Artikel ini ditulis oleh Abdul Adzim (Mahasiswa S3 Universitas Maulana Malik Ibrahim – Malang)

Pendahuluan

Usia pesantren jauh lebih tua dari pada Negara Indonesia. Pesantren adalah tempat menimba ilmu agama, serta mengasah kemampuan intelektual dan spritual. Tokoh sentralnya ialah sang Kyai. Kyai adalah sebuah gelar yang melekat pada seseorang karena status sosialnya sanggat penting nan mulia di sebuah komunitas teretentu.

Sebutan Kyai sangat populer di komunitas Jawa, dan Indonesia pada umumnya. Tidak mudah memperoleh gelar Kyai, karena memang tidak ada lembaga pendidikan yang mengeluarkan gelar Kyai. Di dalam tradisi Jawa, orang disebut Kyai jika memiliki pondok pesantren, santri, serta memiliki ilmu pengetahuan agama yang cukup, kapabel, serta prilaku dan tuturnya mencerminkan seorang ulama’ pewaris para Nabi.

> Materi Tampilan
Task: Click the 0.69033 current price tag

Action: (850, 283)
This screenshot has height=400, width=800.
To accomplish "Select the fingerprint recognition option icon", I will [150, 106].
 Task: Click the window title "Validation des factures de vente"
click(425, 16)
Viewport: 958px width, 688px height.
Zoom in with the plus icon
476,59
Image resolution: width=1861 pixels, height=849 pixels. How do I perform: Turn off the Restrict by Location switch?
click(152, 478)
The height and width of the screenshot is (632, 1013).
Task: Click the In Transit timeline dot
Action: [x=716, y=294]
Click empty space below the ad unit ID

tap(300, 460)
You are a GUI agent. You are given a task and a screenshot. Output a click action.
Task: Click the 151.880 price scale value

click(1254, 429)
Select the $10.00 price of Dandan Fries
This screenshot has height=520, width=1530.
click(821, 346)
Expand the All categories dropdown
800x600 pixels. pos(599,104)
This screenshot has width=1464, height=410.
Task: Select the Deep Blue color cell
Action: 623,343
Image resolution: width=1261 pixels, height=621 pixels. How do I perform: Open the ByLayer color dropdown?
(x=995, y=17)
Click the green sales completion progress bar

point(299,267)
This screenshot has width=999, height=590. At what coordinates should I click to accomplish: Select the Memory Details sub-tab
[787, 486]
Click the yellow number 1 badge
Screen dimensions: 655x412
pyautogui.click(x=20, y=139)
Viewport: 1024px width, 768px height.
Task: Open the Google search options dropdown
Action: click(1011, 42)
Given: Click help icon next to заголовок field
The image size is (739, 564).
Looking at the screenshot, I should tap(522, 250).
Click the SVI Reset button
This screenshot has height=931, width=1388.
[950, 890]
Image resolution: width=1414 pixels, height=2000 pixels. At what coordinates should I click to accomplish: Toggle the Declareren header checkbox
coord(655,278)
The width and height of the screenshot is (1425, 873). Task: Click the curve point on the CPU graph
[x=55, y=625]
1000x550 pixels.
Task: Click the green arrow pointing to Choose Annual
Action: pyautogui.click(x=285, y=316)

> Soal Tertulis 1
Menurut artikel tentang pesantren dan Kyai, pesantren adalah tempat untuk apa saja? Sebutkan semuanya.
> Soal Tertulis 2
Tuliskan ulang bagian dari artikel tentang pesantren dan Kyai, mulai dari kata-kata yang memuat "Usia pesantren jauh" dan berhenti setelah "sebuah komunitas teretentu.".

> Pembahasan Jawaban 1
- menimba ilmu agama
- mengasah kemampuan intelektual
- mengasah kemampuan spritual

> Pembahasan Jawaban 2
Usia pesantren jauh lebih tua dari pada Negara Indonesia. Pesantren adalah tempat menimba ilmu agama, serta mengasah kemampuan intelektual dan spritual. Tokoh sentralnya ialah sang Kyai. Kyai adalah sebuah gelar yang melekat pada seseorang karena status sosialnya sanggat penting nan mulia di sebuah komunitas teretentu.